Moral of the story is mostly to not be lazy and to start with profiling. Without that it would be much more difficult to figure out where the bottlenecks are and to know what bottlenecks are the most significant and should be attacked first.
And lastly, feel free to cheat when you can.
Some notes
It is entirely likely that other implementations are slower than they could be because they have extra features or have slower message processing to increase parallel processing, for instance, and if they removed those they would be faster than this implementation.
I didn't test every implementation. I just grabbed some of the more popular ones. Very possible there are faster ones.
The benchmarks are older now, around a year. It is entirely possible implementations have gotten faster since then.
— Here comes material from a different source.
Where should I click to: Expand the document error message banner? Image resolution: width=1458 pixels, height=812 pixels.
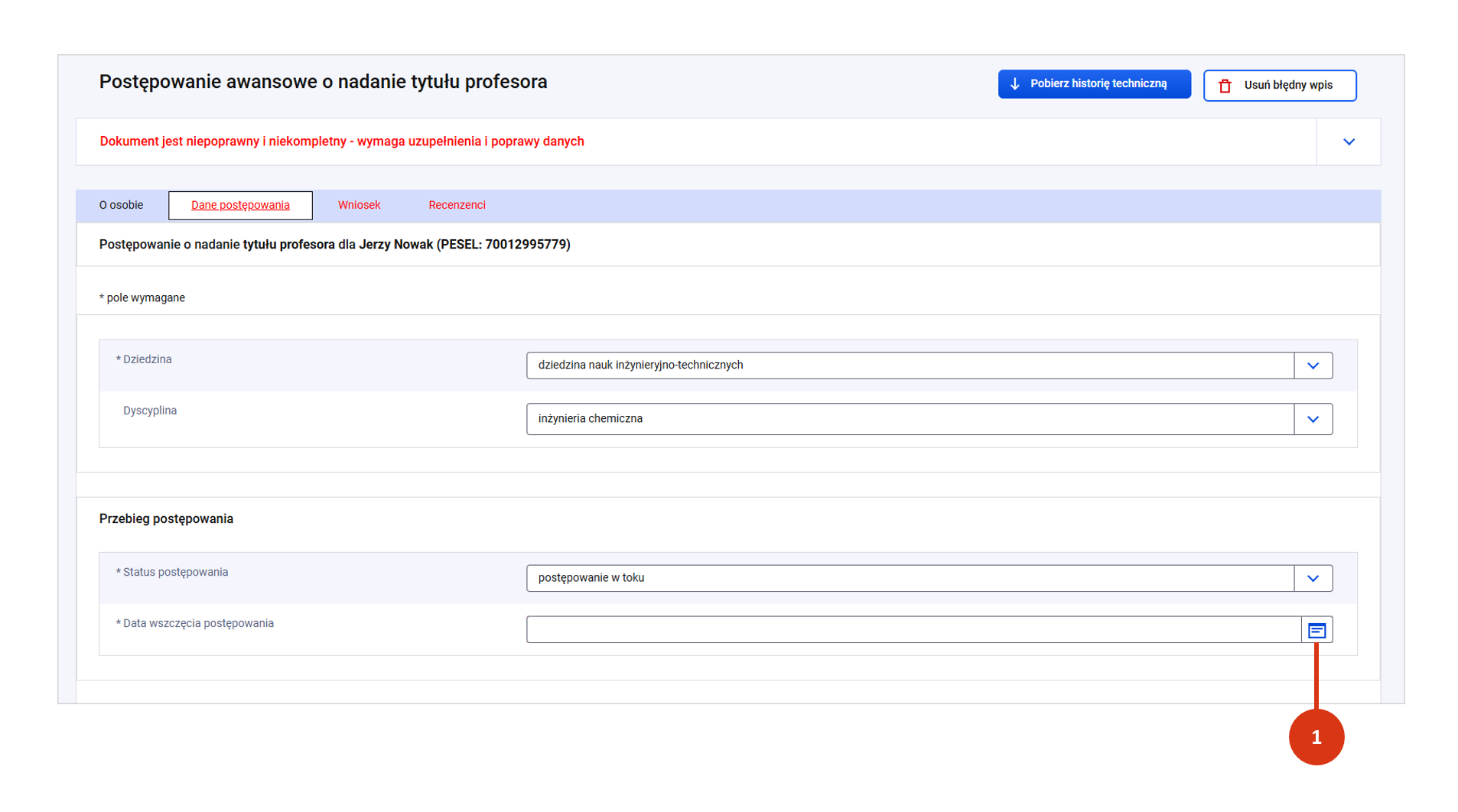(1349, 142)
There are still a fair number of areas I've identified for improvement but it's good enough for now.
In the final version image size settled around 40MB.
One of my initial thoughts was to switch some things from being purely functional to being imperative since in your head you think that generating garbage is going to have worse performance. Turns out it actually slowed things down in one case. Upon further investigation it turns out the CHICKEN compiler is better able to optimize some cases when you don't modify state and in this case it actually even generated less garbage with the functional version. Other compilers are known to do the same in certain situations. So don't guess. Test and profile.
And again, the competition was more for developing targets and providing motivation, nothing more really.